The New Zealand Railways Magazine, Volume 13, Issue 2 (May 2, 1938.)

[section]

Many of the stout lads who took a hand in our pioneering toil in New Zealand thought nothing of a tramp of two or three hundred miles with swags on their backs. There was no chance of a motor-car lift in the days of the Sixties. There are men still living who can recall walking nearly the whole length of the South Island, in the days before roads existed. And there were hundreds of gold-hunters who swagged it across the Southern Alps even before the Arthur's Pass-Otira Road was made.

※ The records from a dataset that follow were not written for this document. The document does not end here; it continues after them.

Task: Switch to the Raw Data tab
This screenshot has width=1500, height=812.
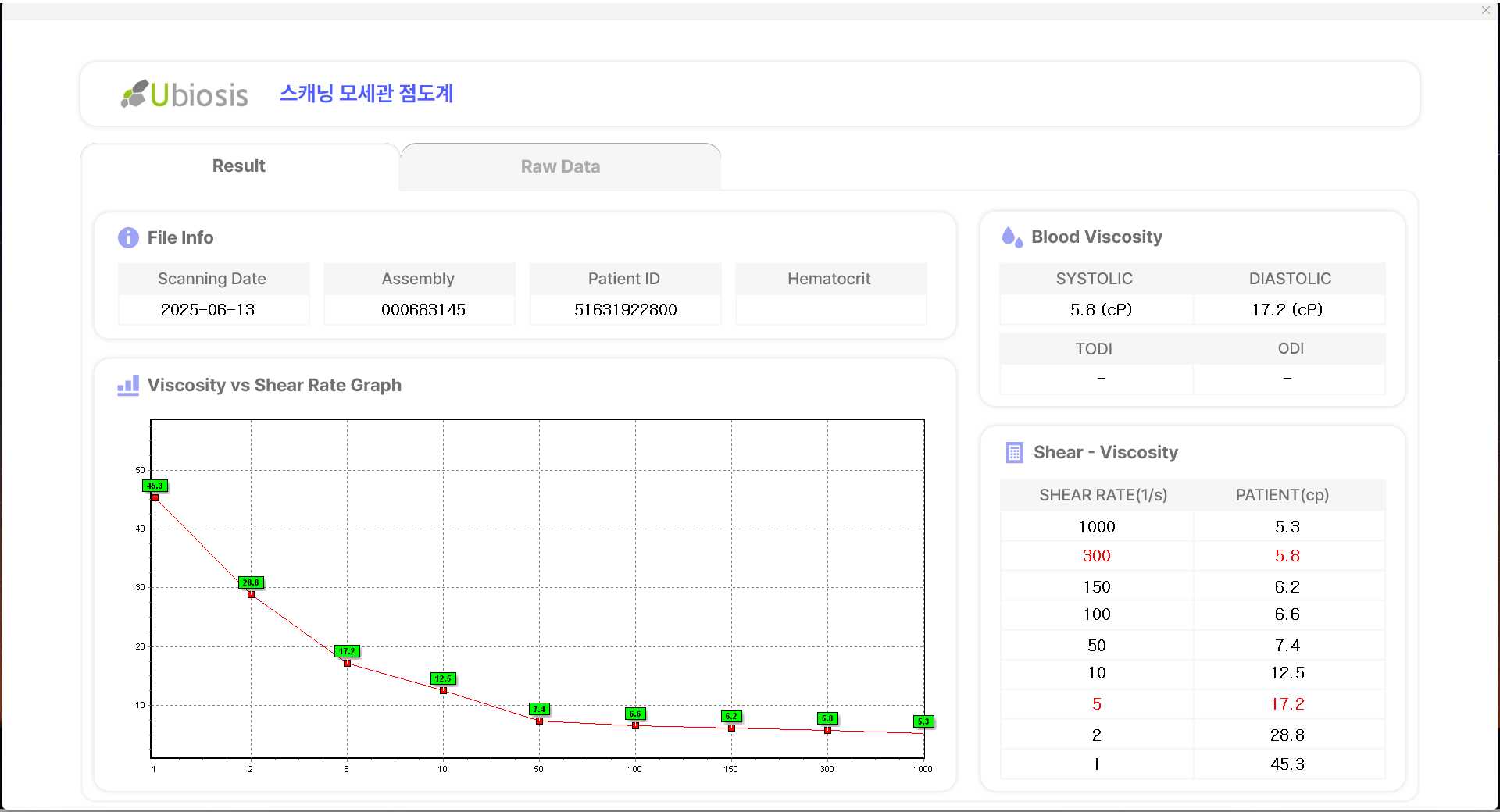Action: (560, 166)
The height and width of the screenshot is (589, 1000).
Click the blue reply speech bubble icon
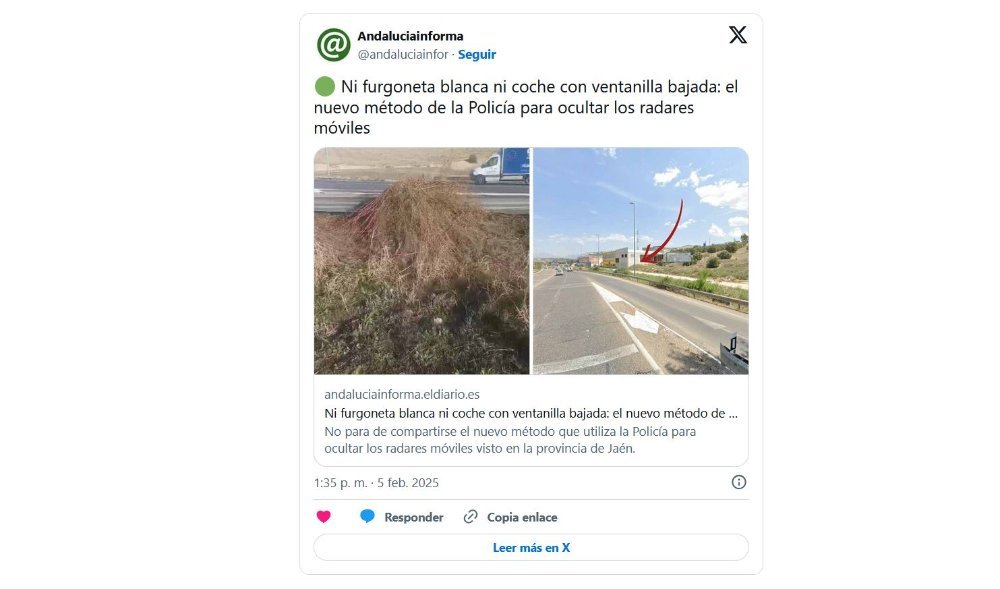(x=367, y=516)
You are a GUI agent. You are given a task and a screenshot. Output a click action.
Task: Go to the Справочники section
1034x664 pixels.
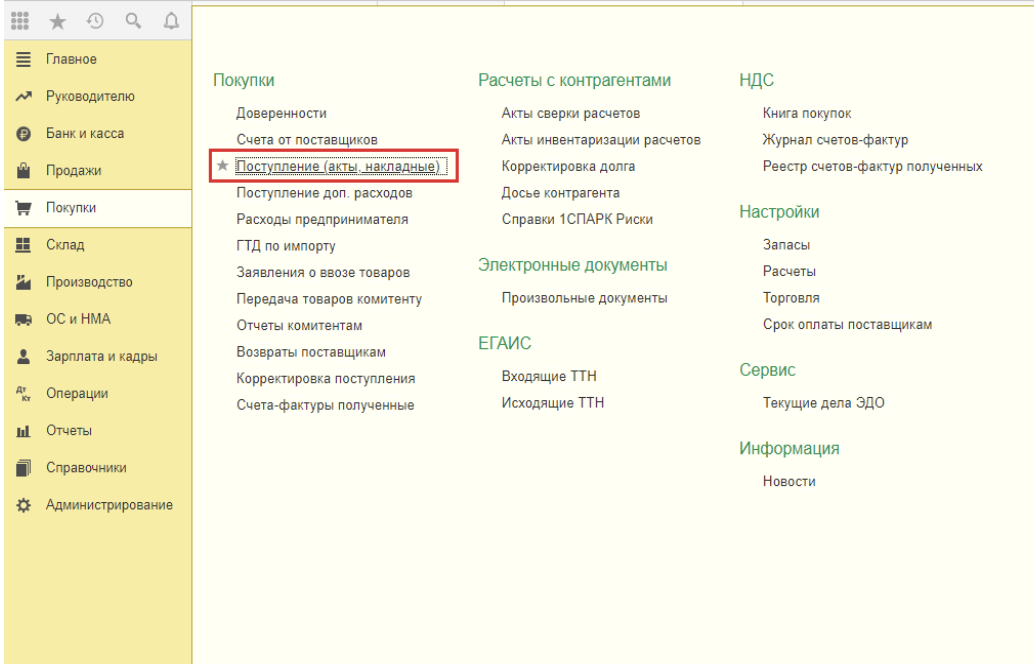pos(86,468)
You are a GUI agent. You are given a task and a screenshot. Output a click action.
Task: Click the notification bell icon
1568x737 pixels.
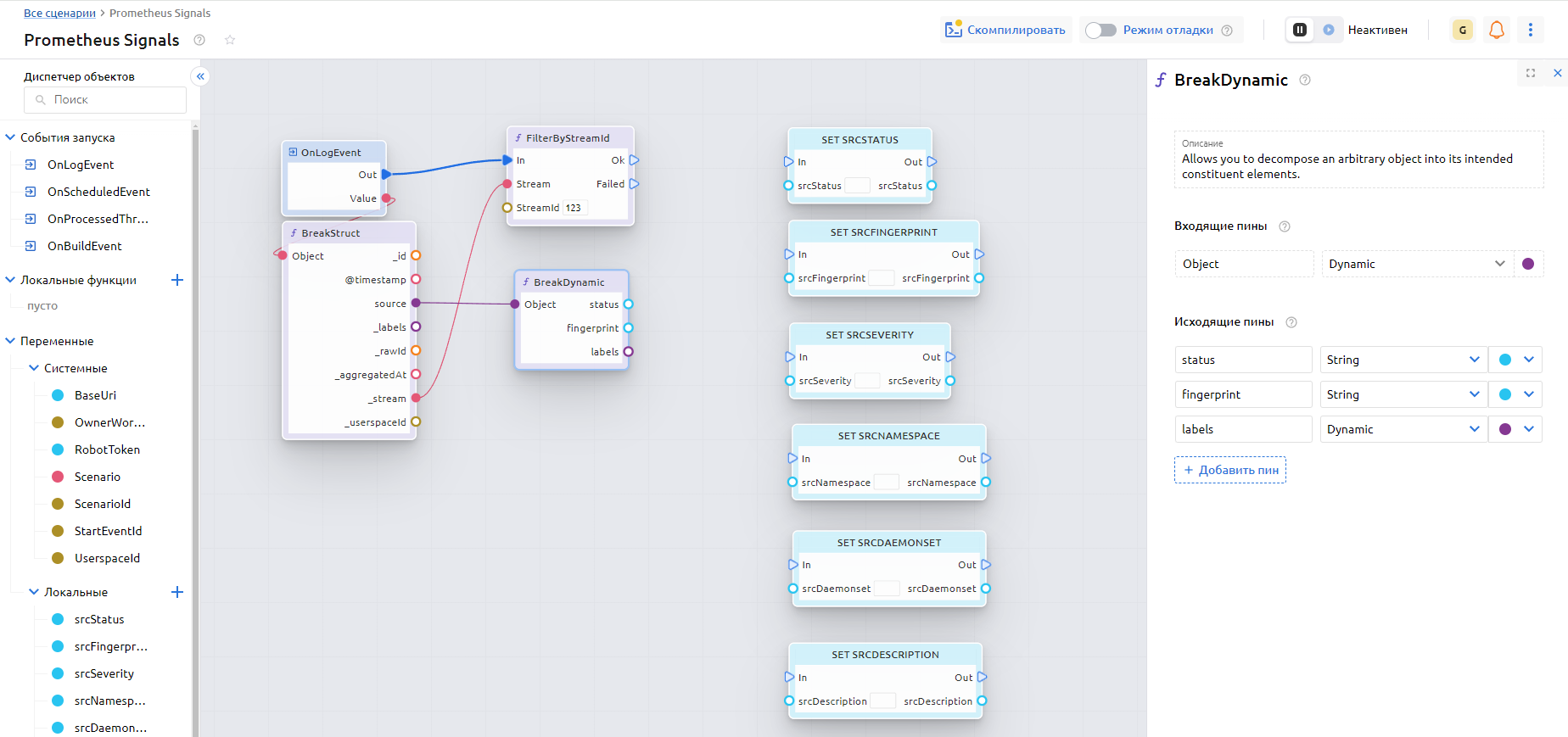pos(1496,30)
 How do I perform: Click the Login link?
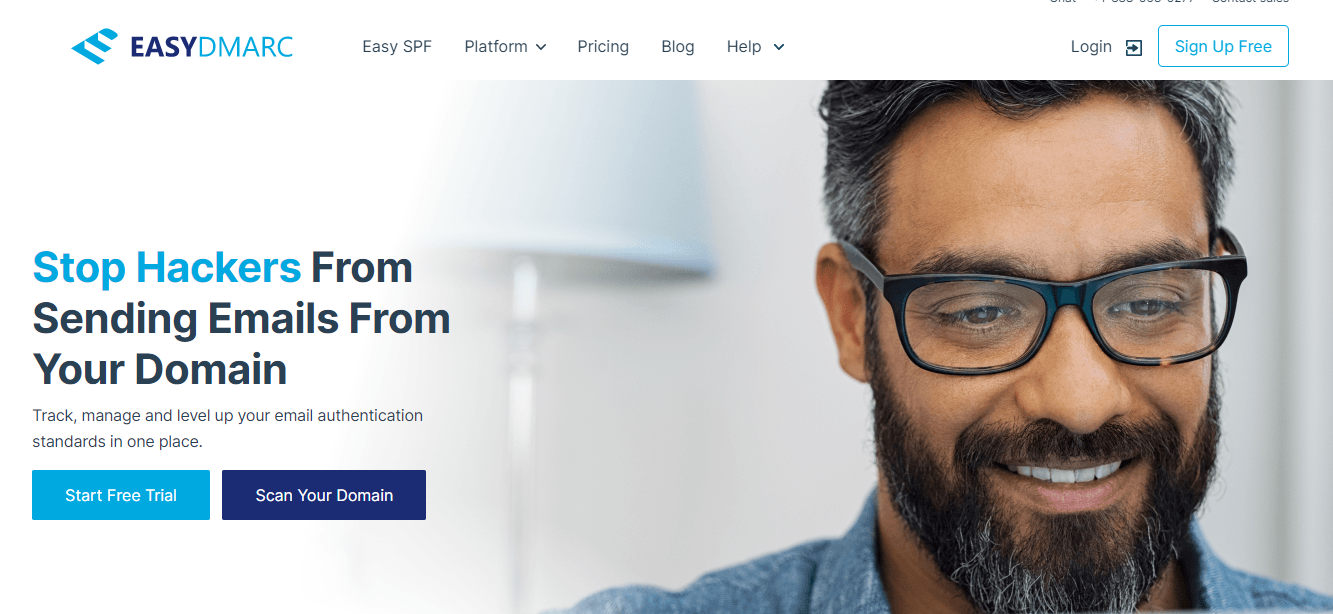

This story refers to a period of seventy years ago, soon after the Arthur's Pass road had been made, and when the Golden Coast was at the height of its treasure-hunting. The narrator was my old acquaintance the late James Capper, of Hiropi Street, Wellington; old sailor, soldier, digger, bushman, whale-hunter, bullock-puncher, and half-a-dozen callings besides. He had come out in the late Fifties from London in the ship Rose of Sharon—you can't imagine so sweet a name on the bows of a modern liner, luxury-cruiser, or tanker. Signed on then for the period of a cruise in a British brig-of-war, the Elk, to the South Seas. Next came some service in the Militia in the Maori War. He fought in the battle of Titi Hills, at the Mauku, and later transferred to the Land Transport Corps, in the march into the Waikato, as far as famous Orakau.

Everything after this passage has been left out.